DATA TO PROCESS →
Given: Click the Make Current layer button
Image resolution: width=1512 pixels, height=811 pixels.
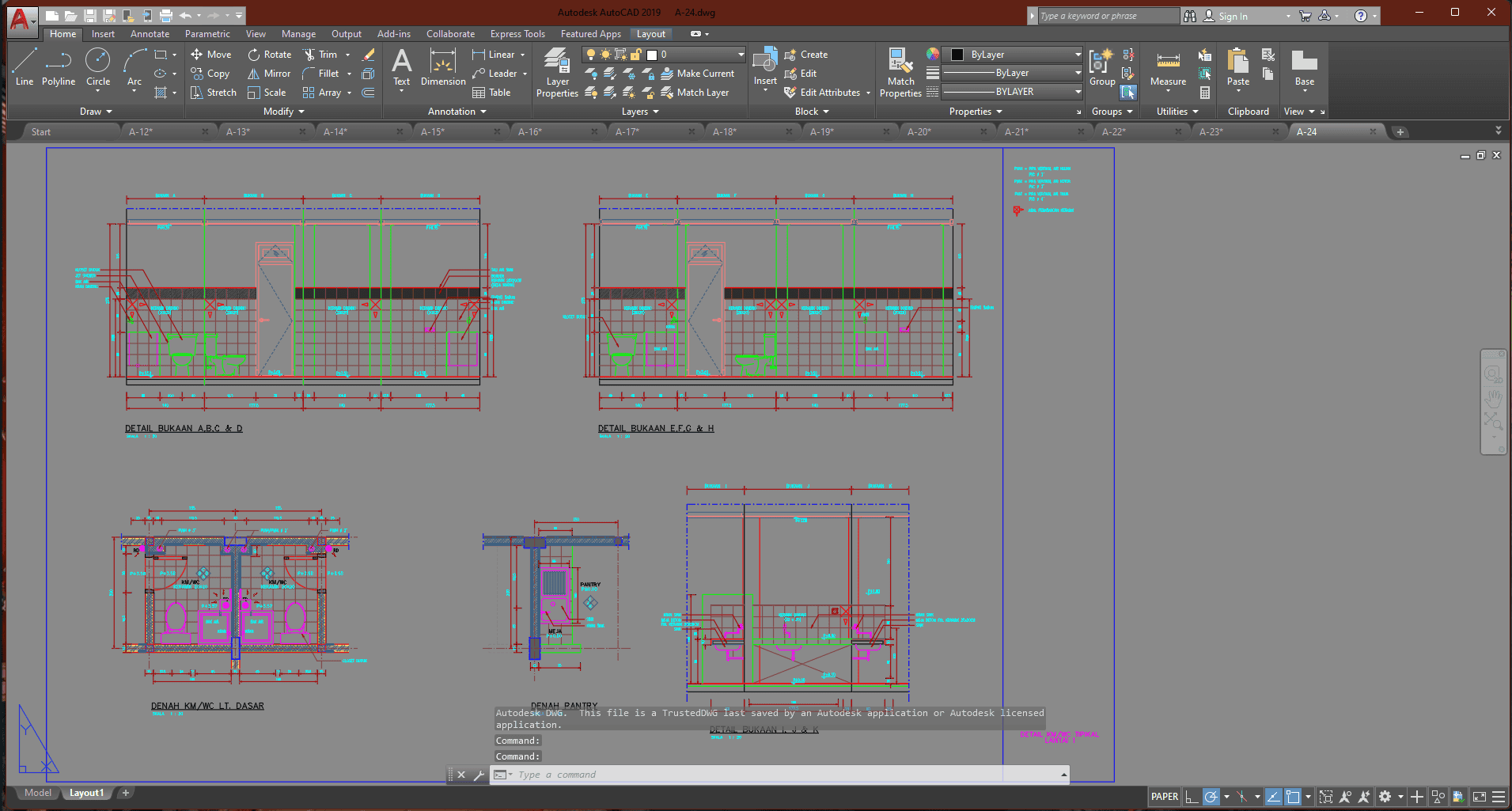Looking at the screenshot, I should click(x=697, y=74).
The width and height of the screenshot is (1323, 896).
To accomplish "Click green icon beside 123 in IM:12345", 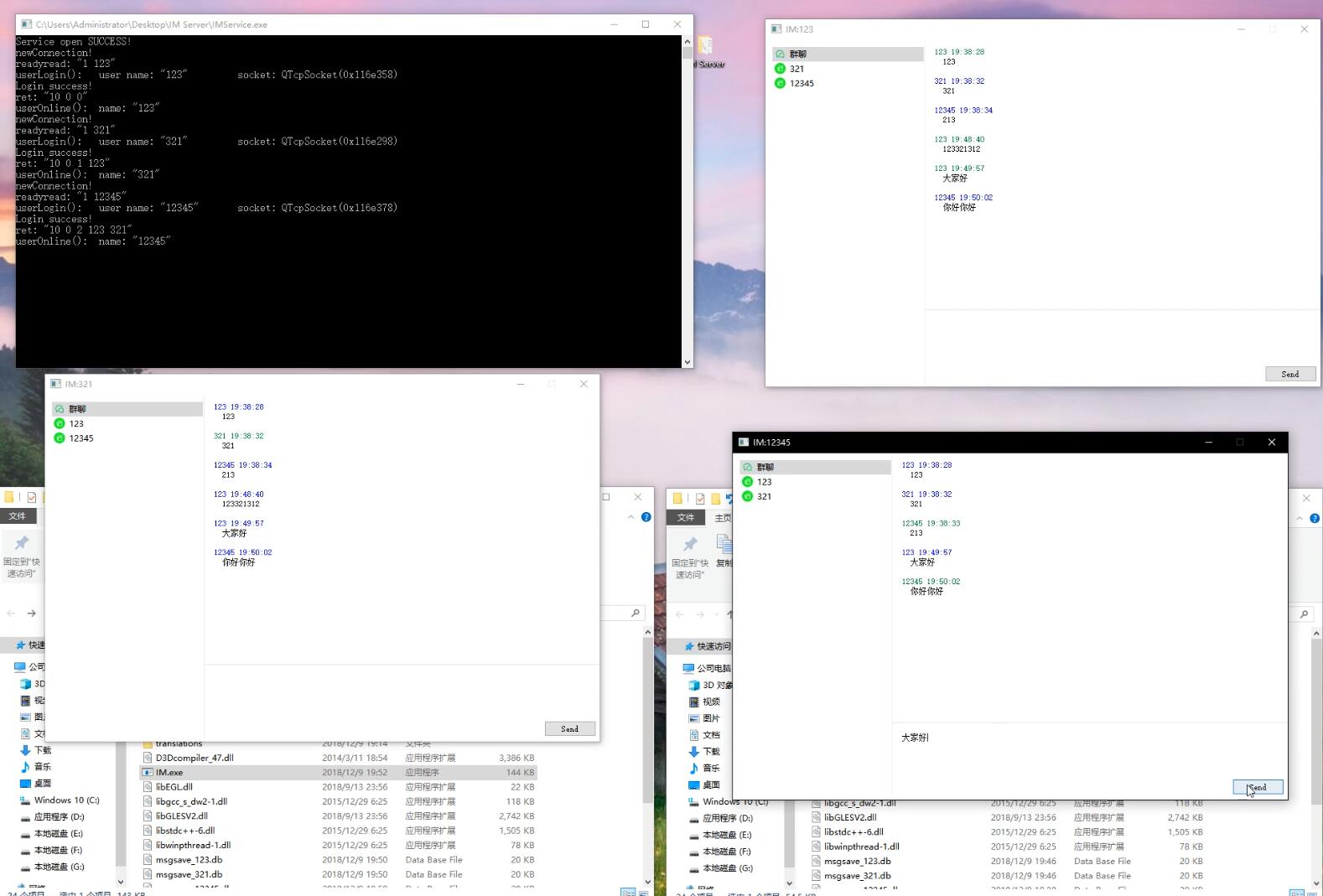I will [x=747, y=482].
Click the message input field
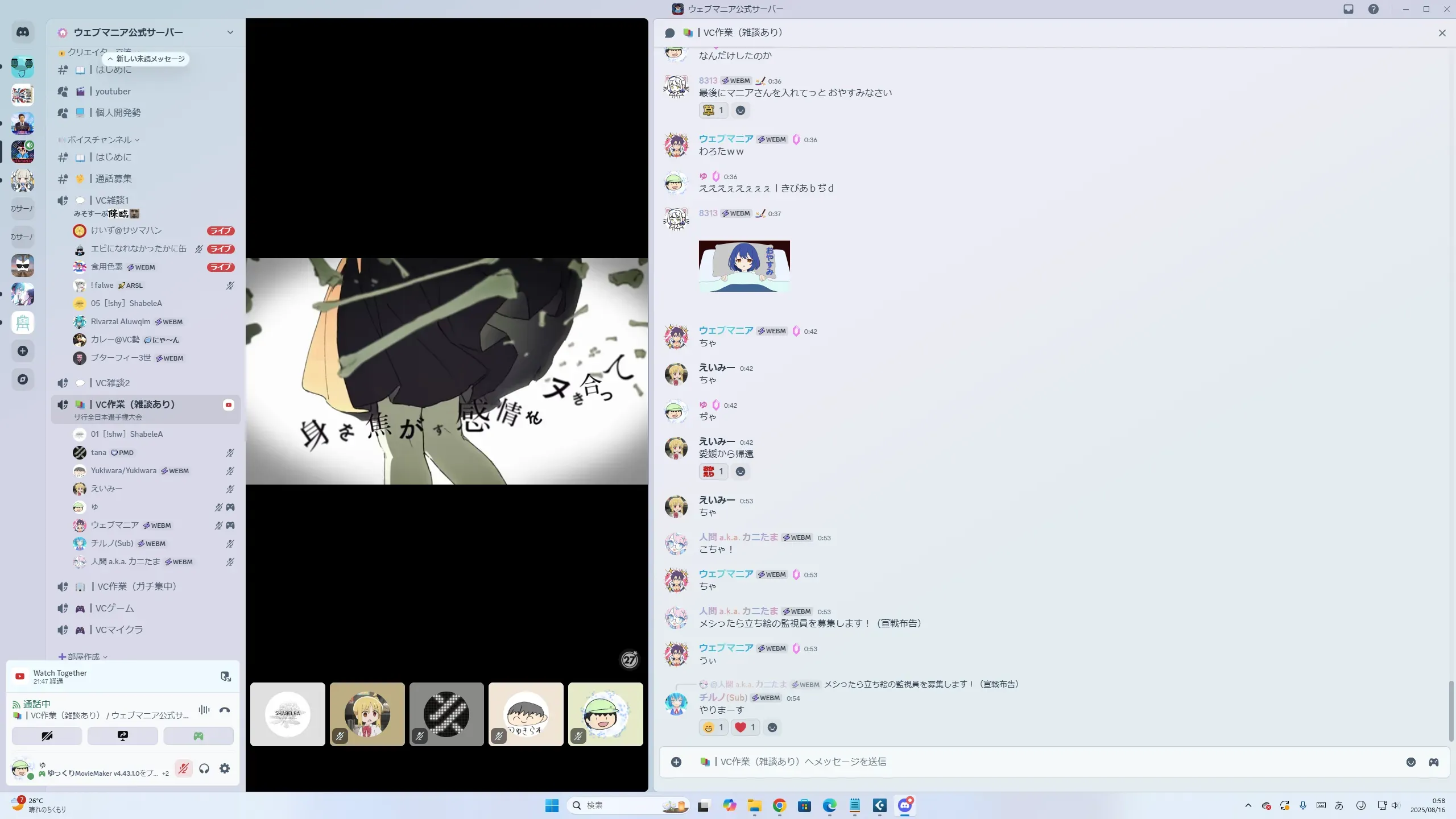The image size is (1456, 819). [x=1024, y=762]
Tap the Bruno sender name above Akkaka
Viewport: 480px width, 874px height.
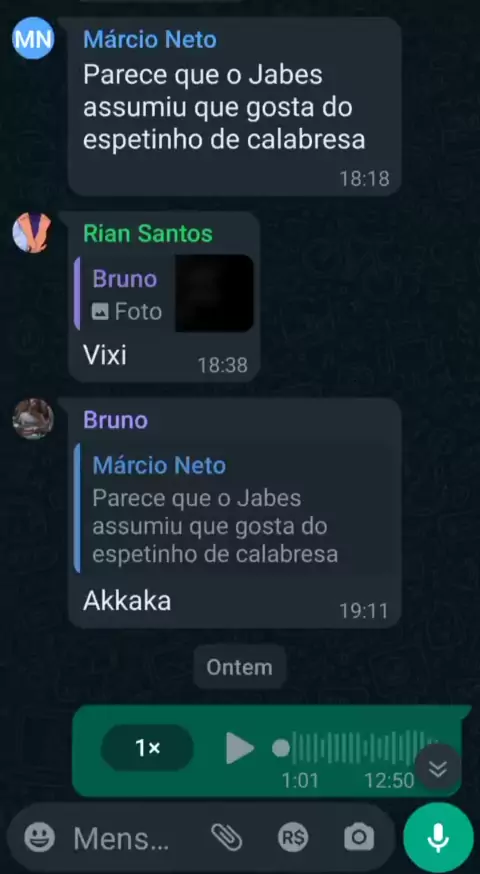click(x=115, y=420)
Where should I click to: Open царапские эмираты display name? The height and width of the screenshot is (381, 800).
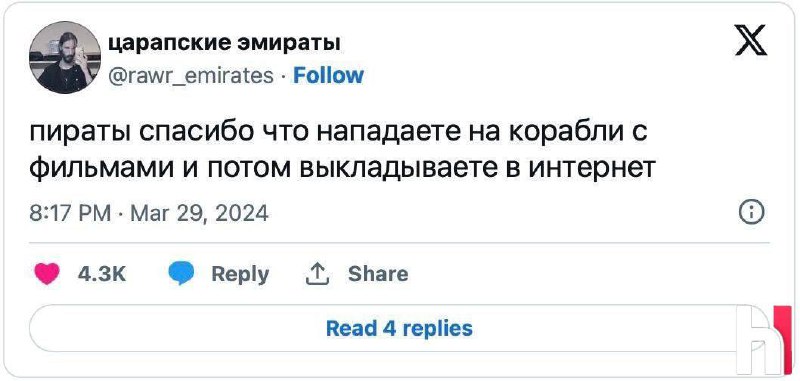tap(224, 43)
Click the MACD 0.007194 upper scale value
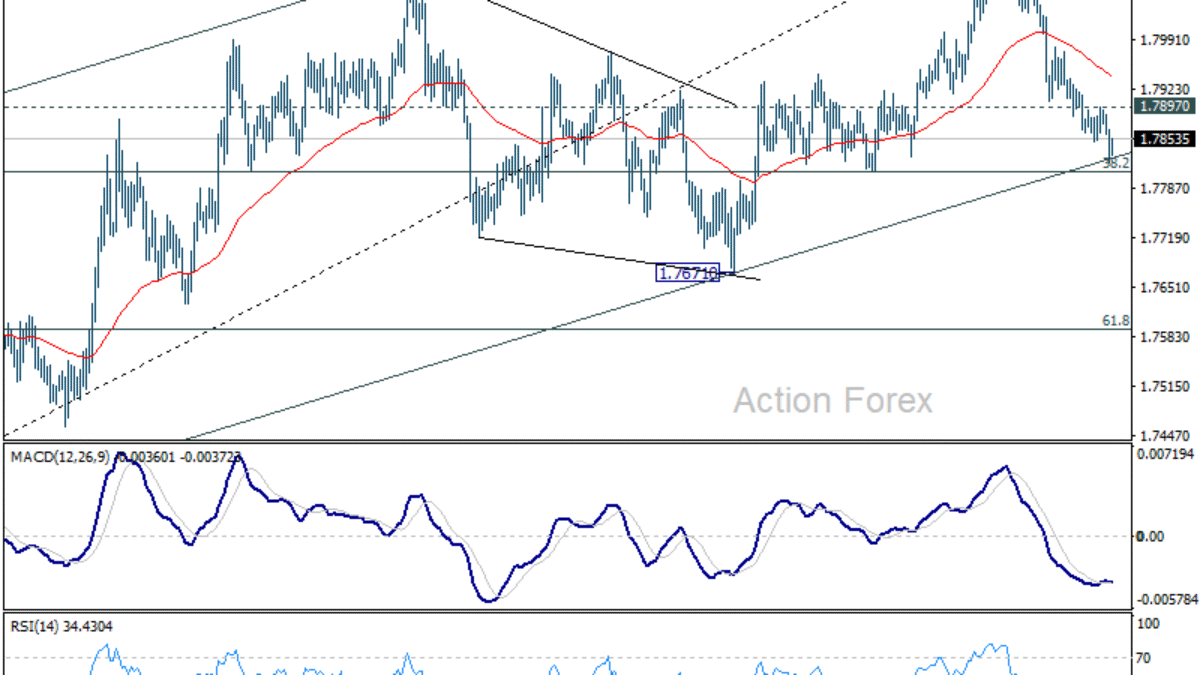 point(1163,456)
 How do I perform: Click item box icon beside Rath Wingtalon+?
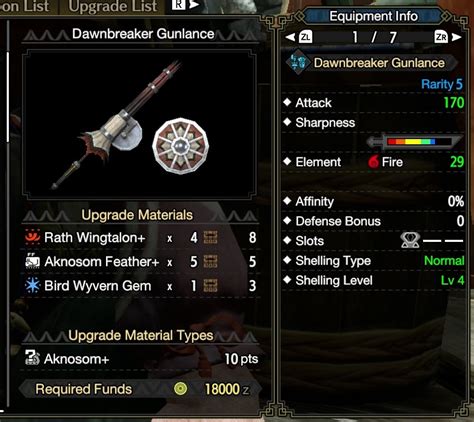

WORK TO DO → Starting with the line that contains "Click the message input field" and going on through the last of the entries, write those lines again, switching "message" to "chat" and leaving everything else unchanged. Leave out the pictures.

EXERCISE RESULT →
Click the chat input field
The image size is (1456, 819). [x=1024, y=762]
Tap the Bruno sender name above Akkaka
Viewport: 480px width, 874px height.
click(x=115, y=420)
Where should I click to: Open царапские эмираты display name? The height and width of the screenshot is (381, 800).
tap(224, 43)
Click the MACD 0.007194 upper scale value
 point(1163,456)
 How do I perform: Click item box icon beside Rath Wingtalon+?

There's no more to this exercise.